Too often, we make choices about what we're going to
be when we grow up - because of the amount of security, money or
influence such a career will provide.
Those are important issues to consider but they are
not the best criteria for deciding what you "want to be when you grow
up."
More important (yes! more important than money, power,
security and a really, really great car) are issues of contentment, and
satisfaction and making a difference in God's world.
Contentment happens when what we do matches up with
who we are. Watch for this sign: when you are doing something and you
glimpse a powerful sense of God's pleasure while you are at work. That's
a really good sign that what you are doing is… a good match with who you
are!
Temperament is an old fashioned word that means: what
kind of human being are you? Carolyn Gratton says (in her great book The
Art of Spiritual Guidance) that there are four basic types of religious
temperament. See if you recognize yourself:
- "Some people feel the power of God first and foremost through
their hunger for justice, their yearning to care for others, to help
others get what they have a right to as human persons.
- Others feel God most keenly through their deep response to
beauty, and their intuitive understanding of the way beauty opens
the human spirit and refines it.
- Some of us feel God most deeply in our passion to uncover the
truth of things, for the sake of everyone…
- Some spiritual temperaments, for whom goodness and kindness are
the face of God, long for a lifework that can express their
compassion.
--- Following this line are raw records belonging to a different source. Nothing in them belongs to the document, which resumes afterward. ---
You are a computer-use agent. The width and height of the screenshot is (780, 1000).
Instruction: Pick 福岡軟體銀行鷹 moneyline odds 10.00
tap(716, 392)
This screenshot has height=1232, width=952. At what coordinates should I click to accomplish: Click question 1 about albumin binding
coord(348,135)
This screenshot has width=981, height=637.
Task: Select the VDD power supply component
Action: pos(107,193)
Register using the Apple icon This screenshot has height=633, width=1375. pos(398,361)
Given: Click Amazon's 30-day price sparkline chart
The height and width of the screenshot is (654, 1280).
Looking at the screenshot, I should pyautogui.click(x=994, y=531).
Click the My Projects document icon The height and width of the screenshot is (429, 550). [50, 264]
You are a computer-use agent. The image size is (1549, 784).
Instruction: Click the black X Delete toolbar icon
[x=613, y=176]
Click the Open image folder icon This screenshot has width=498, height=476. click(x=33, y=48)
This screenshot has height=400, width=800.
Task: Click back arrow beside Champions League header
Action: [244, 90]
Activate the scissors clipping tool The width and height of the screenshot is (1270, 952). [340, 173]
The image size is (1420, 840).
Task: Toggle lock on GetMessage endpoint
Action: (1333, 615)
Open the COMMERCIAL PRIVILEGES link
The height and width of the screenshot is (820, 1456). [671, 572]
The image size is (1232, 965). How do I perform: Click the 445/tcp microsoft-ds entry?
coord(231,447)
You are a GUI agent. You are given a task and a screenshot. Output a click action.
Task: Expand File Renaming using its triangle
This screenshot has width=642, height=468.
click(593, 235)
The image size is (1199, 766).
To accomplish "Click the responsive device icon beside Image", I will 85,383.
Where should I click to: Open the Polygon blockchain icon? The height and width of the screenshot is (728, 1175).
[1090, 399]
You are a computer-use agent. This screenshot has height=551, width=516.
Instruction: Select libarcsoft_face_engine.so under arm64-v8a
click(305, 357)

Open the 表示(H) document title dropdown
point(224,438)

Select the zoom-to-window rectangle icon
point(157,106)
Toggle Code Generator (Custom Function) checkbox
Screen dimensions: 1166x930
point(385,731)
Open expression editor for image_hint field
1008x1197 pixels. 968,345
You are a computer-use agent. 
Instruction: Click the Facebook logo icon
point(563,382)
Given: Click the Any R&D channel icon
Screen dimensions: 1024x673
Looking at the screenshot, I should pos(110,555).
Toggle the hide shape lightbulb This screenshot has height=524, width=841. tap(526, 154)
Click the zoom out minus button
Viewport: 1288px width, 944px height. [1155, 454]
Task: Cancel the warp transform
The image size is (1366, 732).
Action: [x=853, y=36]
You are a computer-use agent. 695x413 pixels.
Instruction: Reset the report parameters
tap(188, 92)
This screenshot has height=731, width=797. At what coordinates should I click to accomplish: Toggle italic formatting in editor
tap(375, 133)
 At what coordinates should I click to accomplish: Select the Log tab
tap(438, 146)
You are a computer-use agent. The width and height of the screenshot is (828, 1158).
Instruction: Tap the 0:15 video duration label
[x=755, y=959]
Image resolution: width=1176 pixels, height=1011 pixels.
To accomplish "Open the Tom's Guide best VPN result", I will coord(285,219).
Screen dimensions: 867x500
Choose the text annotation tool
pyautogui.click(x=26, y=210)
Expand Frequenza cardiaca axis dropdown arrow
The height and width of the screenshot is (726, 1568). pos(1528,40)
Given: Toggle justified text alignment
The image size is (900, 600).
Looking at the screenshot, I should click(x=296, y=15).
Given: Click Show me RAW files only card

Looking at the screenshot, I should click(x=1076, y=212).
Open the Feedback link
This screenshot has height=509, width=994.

They have, from the beginning, an enthusiasm for
service."
Recognize yourself in any of the four? Or is there another category
you would use to characterize your temperament?
Have some discussions with the adults and friends and family in your
life. Give them those four options. See where they'd place themselves.
Then ask where they might place you?
Talk about money and contentment, about power and service, about
"where you most feel God's pleasure" in your lives.